As the date approached, I tried to come up with a valid reason to get out of it. I couldn't come up with one and I had already paid for it. So I decided to go through with it. The day of the event I was really nervous and freaked out. A comment from my friend made me realize that the last time I was looking to date was 11 years ago. That is almost a third of my life ago! (Okay, so I'm being generous with the math). I sent a very freaked out text to Guy Pal, who despite having just started a new position at work called to give me a pep talk. I spent a few tearful moments in my co-worker's office, who probably prays harder than anyone I will meet someone soon (at least I would be if I were you A!). And then I changed my mindset and just kept telling myself it was like going to any other Meetup event. That really seemed to help.

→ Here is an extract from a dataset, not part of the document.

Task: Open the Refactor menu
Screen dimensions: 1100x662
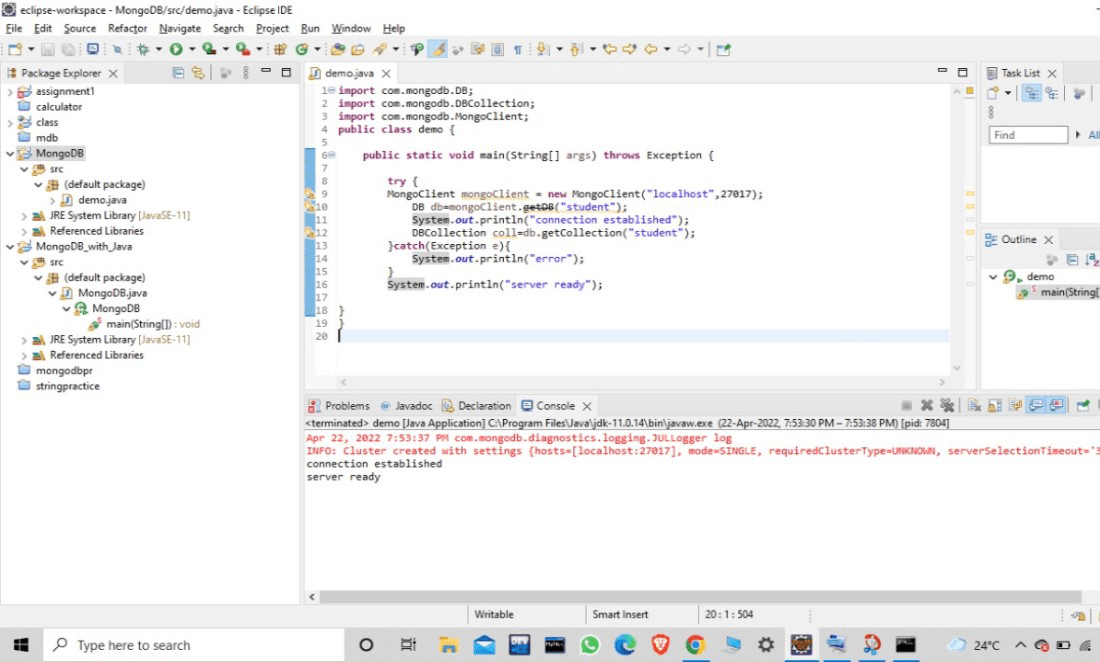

The event was held at my least favorite club in Portland. I was early so I killed some time a block away at the book store and thought about just staying there. I still managed to arrive at the club too early and since it was open for business in addition to speed dating and I am so not comfortable with the club scene, I went and hid in the bathroom until it was time to check in. (Yeah, I sometimes wonder how I managed to snag James too).

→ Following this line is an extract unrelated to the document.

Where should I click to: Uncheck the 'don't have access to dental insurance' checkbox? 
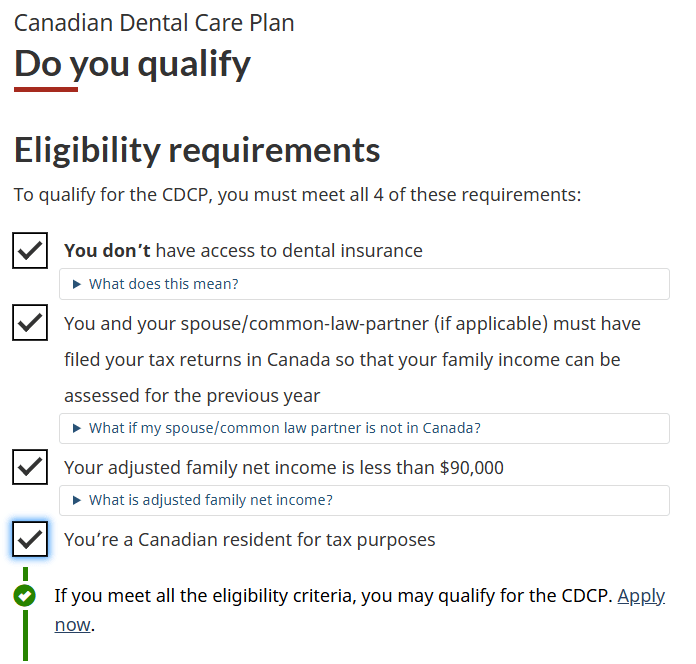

I actually knew the host from the fun Meetup group (I seriously am starting to feel like the poster child for Meetup. They should so pay me a commission). I also knew one of the male participants. We had a whole e-mail exchange last spring about whether or not he was okay with me posting pictures I took at an event and when I ran into him again at an another event recently and said it was nice to see him again, I was informed he had never seen me before in his life. At the speed dating event, however, he did remember the photo incident. Too little, too late. Sorry. Plus, if he was interested, I'm guessing he would have said so by now (I just watched "He's Just Not That Into You." Apparently, I wasn't quite feeling bad enough about how much I suck at dating. I do now).
The event was actually fun. It was a bit of a confidence booster to be able to carry on five minute conversations with all of them without awkward pauses. I met 11 guys and was definitely interested in seeing two of them again. There were another two I was somewhat interested in seeing again. Two were definite "no" - one was "too flowy." I can't describe it any better than that. The other has used "E" in the past and plans to use it again at least twice in the future. No thanks. The rest I needed to think about. After discussing them with Guy Pal, I decided to mark 4 of them as a yes and the rest as a no. Sadly, none of the four I put as a yes felt the same way.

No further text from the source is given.